Editorial: More than a year has passed since a Royal Commission exposed a “cruel and shameful system’’ of care for elderly Australians living in nursing homes.
In 792 pages of sickening reading, the interim report revealed horrifying assaults, dreadful food, maggots in wounds, and residents doped or left in their own faeces.
One elderly Queensland woman was left crying in bed with a broken back.
“This cruel and harmful system must be changed,’’ the Royal Commission concluded.
“It is unkind and uncaring towards (older people and) in too many instances, it simply neglects them.’’
It seems incomprehensible that one year and two months after those shocking revelations, frail and elderly Australians are still being bashed, starved and doped in nursing homes.
Distressing new government data reveals 103 “reportable assaults’’ every week, with 4034 cases of physical and sexual assaults notified to the Aged Care Quality and Safety Commission (ACQSC) between January and September last year.
And an investigation by News Corp Australia last week revealed that the ACQSC has slapped current sanctions or compliance orders on 26 Australian aged care homes, after unannounced audits revealed serious risks to residents.
At one Victorian home, inspectors uncovered “multiple incidents of sexually in appropriate or physically aggressive behaviour’’ between residents.
“Evidence of poor care and rough handling’’ was witnessed at one NSW nursing home run by the Anglican Church, a Christian organisation.
Queensland’s Coroner is investigating the death of a resident at the Japara Noosa nursing home, after a surprise ACQSC audit in October 2020 revealed an elderly man had been bashed to death and another had died of a morphine overdose.
ACQSC inspectors discovered “multiple assaults between consumers, causing injury and death’’, and revealed the home had removed call bells and denied some residents critical medical care.
Japara said it had apologised to residents and families for the “shortcomings’’ and was working with ACQSC to fix the problems.
That same private aged care provider was singled out in the Royal Commission’s interim report 14 months ago.
Japara’s founder and former chief executive Andrew Sudholz – who earned a million-dollar salary before stepping down last March for family reasons – had labelled a woman “vexatious’’ after she used a hidden camera to record carers repeatedly assault her father at Japara’s Mitcham nursing home in South Australia in 2015.

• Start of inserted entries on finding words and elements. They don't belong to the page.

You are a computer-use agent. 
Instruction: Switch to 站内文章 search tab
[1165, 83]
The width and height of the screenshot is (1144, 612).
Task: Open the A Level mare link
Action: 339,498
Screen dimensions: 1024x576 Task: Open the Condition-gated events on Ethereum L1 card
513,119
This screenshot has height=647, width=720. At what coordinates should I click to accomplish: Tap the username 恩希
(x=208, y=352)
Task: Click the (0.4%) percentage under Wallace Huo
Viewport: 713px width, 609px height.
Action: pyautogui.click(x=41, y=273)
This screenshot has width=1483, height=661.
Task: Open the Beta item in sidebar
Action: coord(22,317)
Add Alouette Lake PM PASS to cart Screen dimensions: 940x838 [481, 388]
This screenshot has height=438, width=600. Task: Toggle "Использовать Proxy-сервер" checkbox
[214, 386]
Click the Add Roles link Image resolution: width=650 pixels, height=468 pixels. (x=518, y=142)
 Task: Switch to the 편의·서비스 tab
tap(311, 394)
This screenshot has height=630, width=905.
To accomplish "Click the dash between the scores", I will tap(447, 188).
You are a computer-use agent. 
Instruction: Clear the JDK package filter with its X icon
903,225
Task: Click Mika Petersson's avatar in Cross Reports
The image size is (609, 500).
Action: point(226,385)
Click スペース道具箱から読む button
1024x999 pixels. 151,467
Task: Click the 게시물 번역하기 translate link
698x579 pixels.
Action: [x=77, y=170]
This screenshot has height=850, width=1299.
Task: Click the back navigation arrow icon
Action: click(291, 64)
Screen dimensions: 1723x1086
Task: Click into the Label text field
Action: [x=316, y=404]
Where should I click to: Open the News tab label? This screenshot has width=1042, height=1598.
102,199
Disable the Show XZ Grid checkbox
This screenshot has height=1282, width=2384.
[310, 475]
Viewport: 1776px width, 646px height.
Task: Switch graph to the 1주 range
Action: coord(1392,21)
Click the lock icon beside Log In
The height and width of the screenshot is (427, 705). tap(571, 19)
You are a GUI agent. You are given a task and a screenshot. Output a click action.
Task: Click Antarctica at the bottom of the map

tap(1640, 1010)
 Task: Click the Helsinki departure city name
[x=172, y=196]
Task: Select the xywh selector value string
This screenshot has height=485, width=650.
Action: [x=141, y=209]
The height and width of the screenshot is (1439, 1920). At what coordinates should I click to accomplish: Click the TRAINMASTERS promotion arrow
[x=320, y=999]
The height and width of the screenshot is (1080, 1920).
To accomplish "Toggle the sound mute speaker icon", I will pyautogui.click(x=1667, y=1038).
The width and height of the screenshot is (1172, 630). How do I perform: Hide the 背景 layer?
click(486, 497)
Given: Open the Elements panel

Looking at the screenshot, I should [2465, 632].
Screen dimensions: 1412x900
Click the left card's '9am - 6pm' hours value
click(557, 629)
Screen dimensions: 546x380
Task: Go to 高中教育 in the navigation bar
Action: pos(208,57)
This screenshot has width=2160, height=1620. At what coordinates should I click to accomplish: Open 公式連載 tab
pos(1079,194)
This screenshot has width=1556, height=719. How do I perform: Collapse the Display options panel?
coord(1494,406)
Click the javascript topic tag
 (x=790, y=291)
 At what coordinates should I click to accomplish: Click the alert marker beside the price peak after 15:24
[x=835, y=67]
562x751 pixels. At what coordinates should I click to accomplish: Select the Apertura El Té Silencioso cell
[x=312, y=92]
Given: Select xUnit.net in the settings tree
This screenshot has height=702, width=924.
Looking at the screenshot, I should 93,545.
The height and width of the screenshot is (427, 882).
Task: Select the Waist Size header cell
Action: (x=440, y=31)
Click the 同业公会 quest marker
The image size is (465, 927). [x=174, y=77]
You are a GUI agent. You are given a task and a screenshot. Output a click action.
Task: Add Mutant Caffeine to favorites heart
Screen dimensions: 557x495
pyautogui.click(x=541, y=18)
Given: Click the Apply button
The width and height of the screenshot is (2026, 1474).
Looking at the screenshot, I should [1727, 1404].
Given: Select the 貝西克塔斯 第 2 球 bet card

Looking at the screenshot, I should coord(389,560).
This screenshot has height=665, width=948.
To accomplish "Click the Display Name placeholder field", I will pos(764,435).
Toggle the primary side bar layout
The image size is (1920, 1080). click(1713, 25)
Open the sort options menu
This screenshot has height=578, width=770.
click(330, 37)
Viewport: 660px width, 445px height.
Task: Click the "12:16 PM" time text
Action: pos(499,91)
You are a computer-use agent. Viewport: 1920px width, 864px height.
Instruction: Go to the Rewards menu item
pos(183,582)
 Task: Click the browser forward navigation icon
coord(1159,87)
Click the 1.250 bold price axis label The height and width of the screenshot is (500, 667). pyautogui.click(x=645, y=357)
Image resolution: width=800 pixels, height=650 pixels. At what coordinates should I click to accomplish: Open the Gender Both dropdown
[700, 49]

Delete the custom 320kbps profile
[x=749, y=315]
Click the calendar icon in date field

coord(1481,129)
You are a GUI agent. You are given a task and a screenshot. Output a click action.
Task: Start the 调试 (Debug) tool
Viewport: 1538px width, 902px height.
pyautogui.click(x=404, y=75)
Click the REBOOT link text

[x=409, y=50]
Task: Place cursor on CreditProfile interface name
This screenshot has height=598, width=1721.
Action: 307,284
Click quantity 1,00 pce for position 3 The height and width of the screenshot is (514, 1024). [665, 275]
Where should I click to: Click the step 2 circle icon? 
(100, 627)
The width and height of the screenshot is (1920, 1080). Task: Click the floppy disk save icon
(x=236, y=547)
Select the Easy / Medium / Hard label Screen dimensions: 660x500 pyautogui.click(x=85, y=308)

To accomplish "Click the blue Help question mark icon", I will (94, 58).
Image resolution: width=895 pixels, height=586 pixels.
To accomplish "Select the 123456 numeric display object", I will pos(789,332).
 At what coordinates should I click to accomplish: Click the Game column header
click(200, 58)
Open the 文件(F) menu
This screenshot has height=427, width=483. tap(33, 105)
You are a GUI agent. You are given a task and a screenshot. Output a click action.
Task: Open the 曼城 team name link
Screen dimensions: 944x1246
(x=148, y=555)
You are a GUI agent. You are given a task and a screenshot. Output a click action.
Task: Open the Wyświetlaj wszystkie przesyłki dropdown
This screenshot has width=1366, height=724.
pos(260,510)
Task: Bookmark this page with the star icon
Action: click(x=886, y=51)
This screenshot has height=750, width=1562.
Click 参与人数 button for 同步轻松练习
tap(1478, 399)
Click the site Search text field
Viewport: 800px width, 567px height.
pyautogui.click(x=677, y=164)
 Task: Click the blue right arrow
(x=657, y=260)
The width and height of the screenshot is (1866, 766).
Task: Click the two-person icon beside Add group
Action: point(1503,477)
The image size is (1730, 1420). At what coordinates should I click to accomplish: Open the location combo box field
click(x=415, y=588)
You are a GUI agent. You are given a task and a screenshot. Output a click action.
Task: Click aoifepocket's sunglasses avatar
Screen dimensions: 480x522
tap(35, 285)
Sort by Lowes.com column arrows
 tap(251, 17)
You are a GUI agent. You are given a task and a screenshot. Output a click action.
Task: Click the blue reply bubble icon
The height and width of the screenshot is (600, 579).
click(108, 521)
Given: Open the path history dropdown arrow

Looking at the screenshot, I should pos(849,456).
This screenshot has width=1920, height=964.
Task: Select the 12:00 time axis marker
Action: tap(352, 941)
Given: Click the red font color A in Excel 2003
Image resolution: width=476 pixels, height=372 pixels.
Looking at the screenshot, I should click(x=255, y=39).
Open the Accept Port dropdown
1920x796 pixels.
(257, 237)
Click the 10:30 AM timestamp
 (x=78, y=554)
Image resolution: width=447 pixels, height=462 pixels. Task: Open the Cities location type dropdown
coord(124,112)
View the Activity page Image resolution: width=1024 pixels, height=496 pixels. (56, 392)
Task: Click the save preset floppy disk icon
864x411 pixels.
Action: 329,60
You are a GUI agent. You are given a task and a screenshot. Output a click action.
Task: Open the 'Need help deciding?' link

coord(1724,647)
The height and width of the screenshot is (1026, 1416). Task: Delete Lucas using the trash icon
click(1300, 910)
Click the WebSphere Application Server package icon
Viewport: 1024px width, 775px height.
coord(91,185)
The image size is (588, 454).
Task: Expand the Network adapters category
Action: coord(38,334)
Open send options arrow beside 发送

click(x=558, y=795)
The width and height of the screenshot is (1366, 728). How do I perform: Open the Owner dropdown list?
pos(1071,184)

The Royal Commission found the frail old man “was the subject of a series of degrading assaults’’ while his daughter “had to contend with an organisation determined to avoid accountability for its actions”.
It named Mr Sudholz as “belligerent in his ignorance of these serious events”.
How is it that almost a year later, after such stinging public criticism, government auditors found shocking abuse and neglect in another of Japara’s nursing homes, at Noosa, in October 2020?
The aged care industry seems slow to learn from its problems, and to fix them.
Despite COVID-19 infecting 2029 residents in 215 nursing homes – killing 678 elderly Australians last year – recent ACQSC audits have detected pandemic control breaches in 15 nursing homes nationally.
Elderly Australians living in nursing homes now worked hard all their lives – and some even went to war – to protect the lives and livelihoods of younger generations.
The least we can do is care for them in return.